Some nomenclature:
- A lock is a position which is provided together with either a FQID, a FQField or a CollectionField.
- A lock is broken if an update occured to the given identifier which may invalidate the data which was read together with the lock.
This is the easiest case: All FQIDs are mapped to the positions where they are modified by the
events
table. So we only have to check if an event for this FQID exists with a position greater
than the lock to see if the lock was broken.
Since we have no easy way to determine which events modify which fields except filtering by the
prefix of the FQID and the content of the JSON data (which would be very impracticle), we introduced
an extra table collectionfields
, which saves for each collectionfield the highest position in the
datastore.

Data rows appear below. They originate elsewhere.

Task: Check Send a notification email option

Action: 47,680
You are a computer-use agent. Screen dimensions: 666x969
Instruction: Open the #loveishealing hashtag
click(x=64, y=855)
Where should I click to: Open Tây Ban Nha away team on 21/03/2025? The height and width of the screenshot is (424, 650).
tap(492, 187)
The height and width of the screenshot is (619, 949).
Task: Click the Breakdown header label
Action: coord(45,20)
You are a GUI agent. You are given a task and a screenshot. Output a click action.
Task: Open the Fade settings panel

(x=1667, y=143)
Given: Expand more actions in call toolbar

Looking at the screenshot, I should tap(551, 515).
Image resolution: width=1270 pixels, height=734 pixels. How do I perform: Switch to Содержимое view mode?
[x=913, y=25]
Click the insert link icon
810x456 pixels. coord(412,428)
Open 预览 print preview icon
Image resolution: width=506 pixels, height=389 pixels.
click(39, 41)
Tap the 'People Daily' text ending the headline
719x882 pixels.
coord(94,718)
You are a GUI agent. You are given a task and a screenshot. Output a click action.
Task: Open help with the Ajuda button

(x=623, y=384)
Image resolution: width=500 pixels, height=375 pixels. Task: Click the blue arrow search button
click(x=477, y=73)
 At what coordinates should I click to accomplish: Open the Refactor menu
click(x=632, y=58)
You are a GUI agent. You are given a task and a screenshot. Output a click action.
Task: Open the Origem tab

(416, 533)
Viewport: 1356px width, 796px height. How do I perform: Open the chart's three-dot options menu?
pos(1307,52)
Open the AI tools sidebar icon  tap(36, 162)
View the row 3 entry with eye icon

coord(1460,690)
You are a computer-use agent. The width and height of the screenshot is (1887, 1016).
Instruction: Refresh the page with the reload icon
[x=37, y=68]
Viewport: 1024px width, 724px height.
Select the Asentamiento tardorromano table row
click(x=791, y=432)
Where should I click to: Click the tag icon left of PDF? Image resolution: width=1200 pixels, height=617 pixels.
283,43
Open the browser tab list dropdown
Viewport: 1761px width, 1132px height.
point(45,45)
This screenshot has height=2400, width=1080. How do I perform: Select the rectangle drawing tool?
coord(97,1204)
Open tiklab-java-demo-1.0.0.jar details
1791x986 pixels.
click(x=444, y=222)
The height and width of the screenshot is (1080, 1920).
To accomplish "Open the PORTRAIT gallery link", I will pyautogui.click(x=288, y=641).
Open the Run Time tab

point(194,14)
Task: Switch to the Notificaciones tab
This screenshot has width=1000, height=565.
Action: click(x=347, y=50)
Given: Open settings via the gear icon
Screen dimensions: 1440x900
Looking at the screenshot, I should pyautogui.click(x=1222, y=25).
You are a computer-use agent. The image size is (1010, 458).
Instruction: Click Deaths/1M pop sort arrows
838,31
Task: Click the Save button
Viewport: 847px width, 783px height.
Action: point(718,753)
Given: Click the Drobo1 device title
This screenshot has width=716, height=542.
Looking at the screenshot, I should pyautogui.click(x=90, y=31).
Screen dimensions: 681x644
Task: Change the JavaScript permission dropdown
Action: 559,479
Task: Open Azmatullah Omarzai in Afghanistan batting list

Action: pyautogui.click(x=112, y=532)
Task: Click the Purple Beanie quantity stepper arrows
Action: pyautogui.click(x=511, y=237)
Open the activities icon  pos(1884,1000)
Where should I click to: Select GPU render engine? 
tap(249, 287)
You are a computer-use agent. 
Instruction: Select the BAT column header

This table is automatically updated on every event execution according to the contents of
the event.
The size of this table is neglectable since we have at most one row per field in the models
definition (see https://github.com/OpenSlides/openslides-meta/models.yml),
which is currently a little over 2000 lines long. Since most field definitions are multiline, this
is a very high upper limit for the number of fields, but even 2000 entries in the table is nothing
in comparison to the events
table.
With the help of this table, the lock check becomes as easy as the one above, since we only need to check if the position for the given collectionfield is higher than the lock.
This feature is useful e.g. for FILTER
requests. Normally, if a filter is done on a
collectionfield a/b
, the whole collectionfield would have to be locked for the filter to still be
valid after another action changes some of it. By appending the used filter to the lock, it can be
checked if some content inside the filter scope changed, so there can potentially be more changes in
parallel on the same collectionfield.
To check FQField locks, the above methods have to be combined: We first filter the events for all
matching ones with the FQID of the FQField and a position greater than the lock. Then, we join the
collectionfield
table with the events and filter for the field part of the FQField. This requires
2 queries in total (one "normal" and a subquery), but should still be performant enough.